** BEGIN RECORDS FOR THIS TASK **
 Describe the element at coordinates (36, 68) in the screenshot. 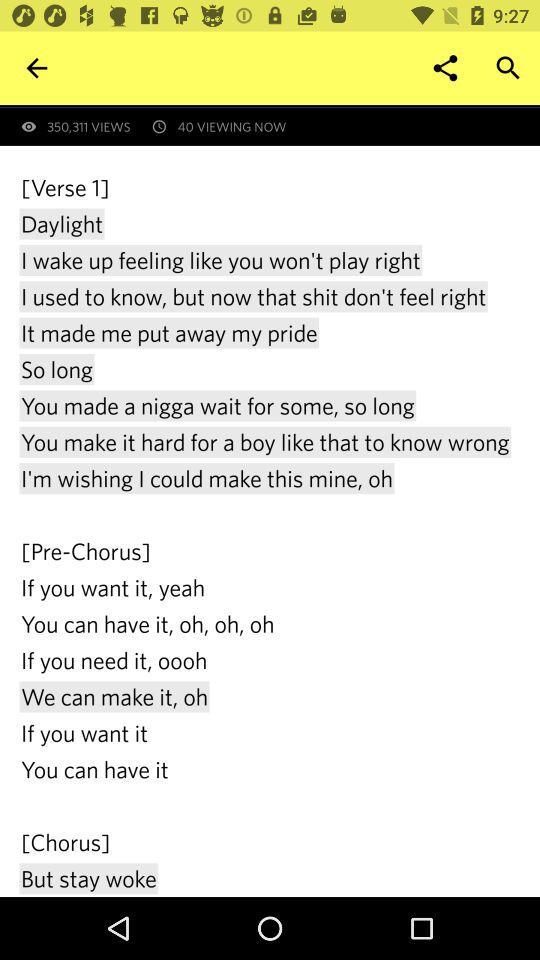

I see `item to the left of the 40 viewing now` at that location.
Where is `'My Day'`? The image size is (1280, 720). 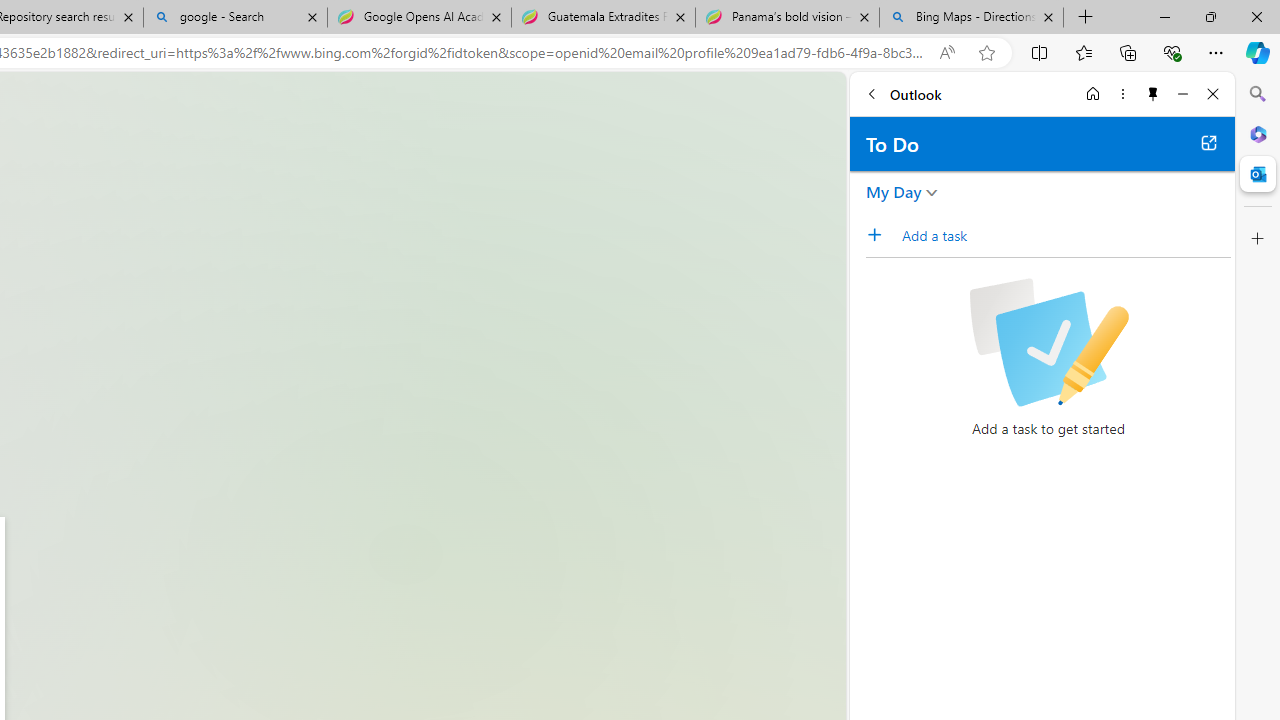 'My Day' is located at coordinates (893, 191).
** END RECORDS FOR THIS TASK **
** BEGIN RECORDS FOR THIS TASK **
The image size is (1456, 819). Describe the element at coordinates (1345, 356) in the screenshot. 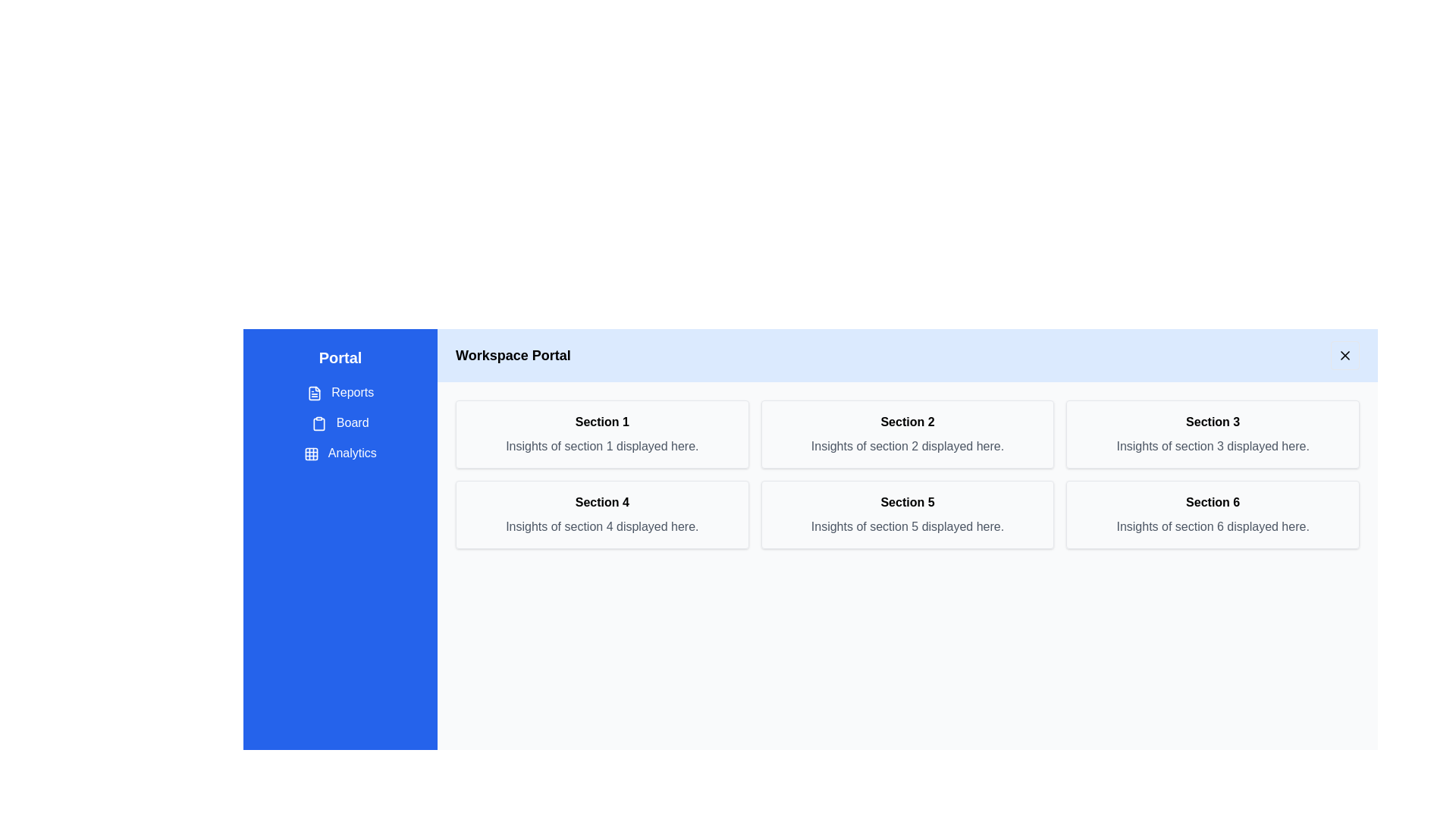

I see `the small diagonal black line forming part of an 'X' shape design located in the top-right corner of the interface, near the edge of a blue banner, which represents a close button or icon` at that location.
** END RECORDS FOR THIS TASK **
** BEGIN RECORDS FOR THIS TASK **
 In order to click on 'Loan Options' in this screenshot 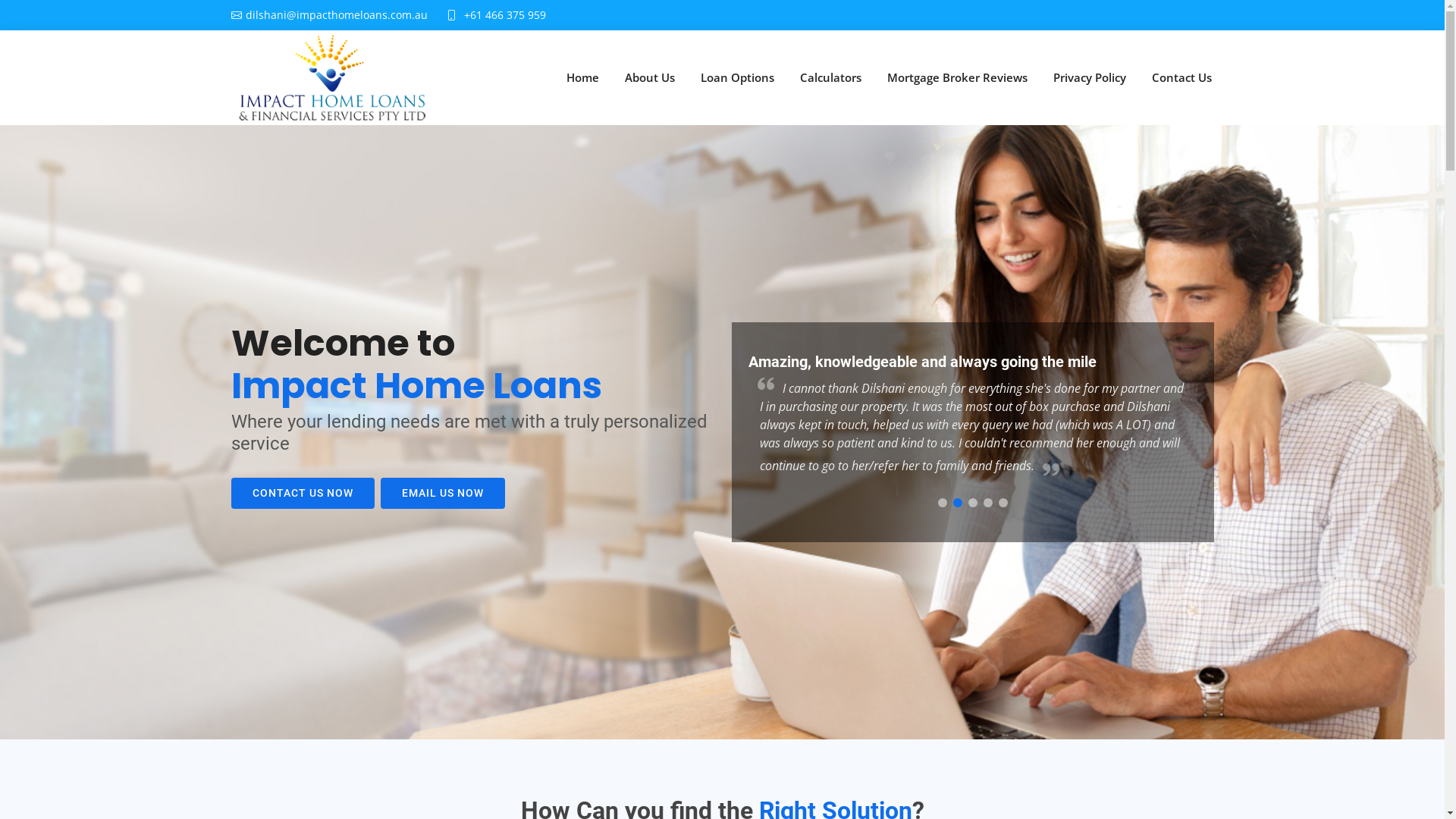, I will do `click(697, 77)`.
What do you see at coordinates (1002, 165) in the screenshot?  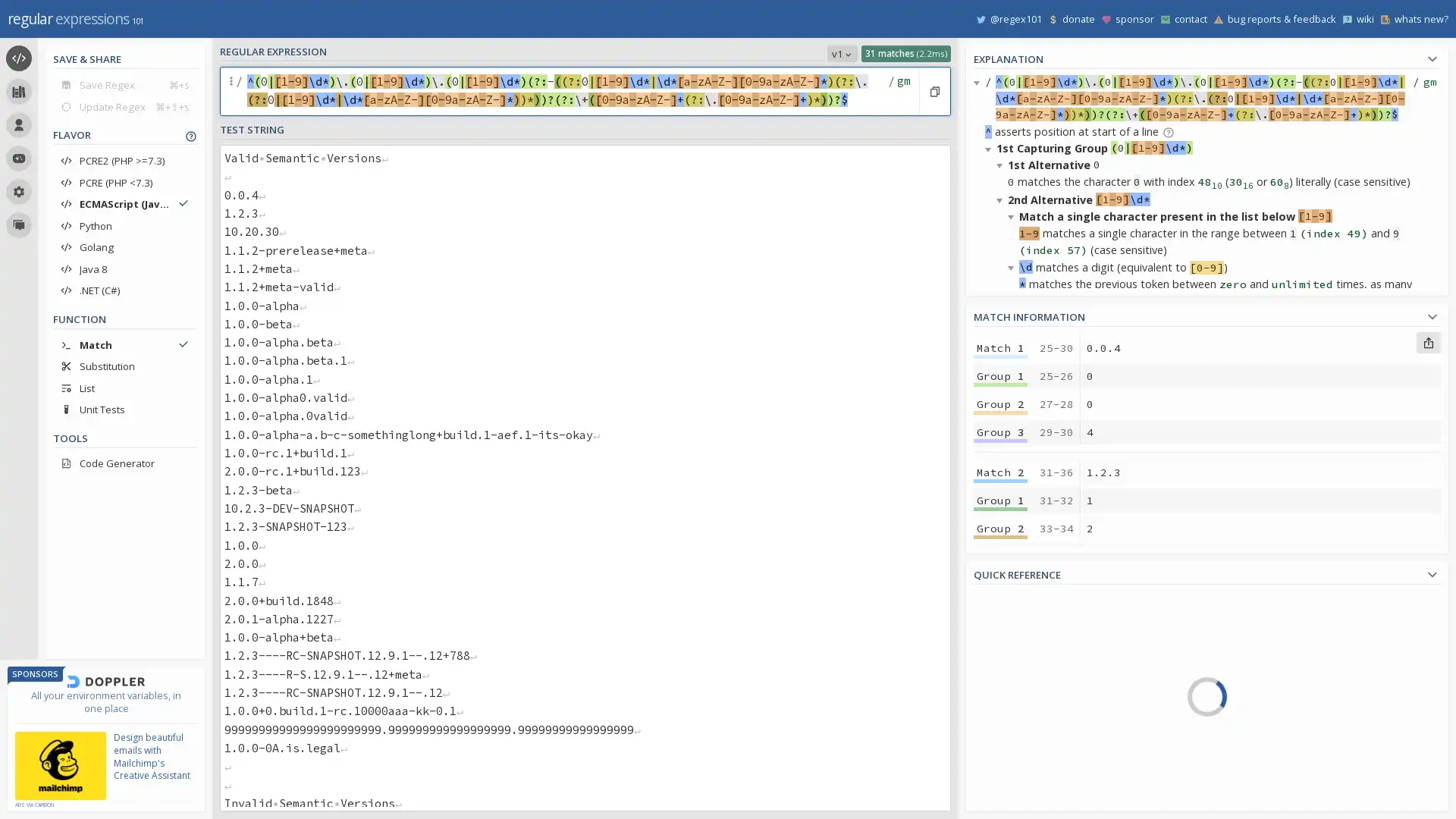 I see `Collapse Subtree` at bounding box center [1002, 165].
** END RECORDS FOR THIS TASK **
### WHAT YOU HAVE TO DO:
Render the listing between the lines holding "The image size is (1456, 819)." and "small diagonal black", inclusive, as a Markdown table with the columns Number and Entry, skipping blank lines and leaving out the pictures.

### THE SOLUTION:
| Number | Entry |
|---|---|
| 1 | The image size is (1456, 819). Describe the element at coordinates (1345, 356) in the screenshot.  |
| 2 | I see `the small diagonal black line forming part of an 'X' shape design located in the top-right corner of the interface, near the edge of a blue banner, which represents a close button or icon` at that location. |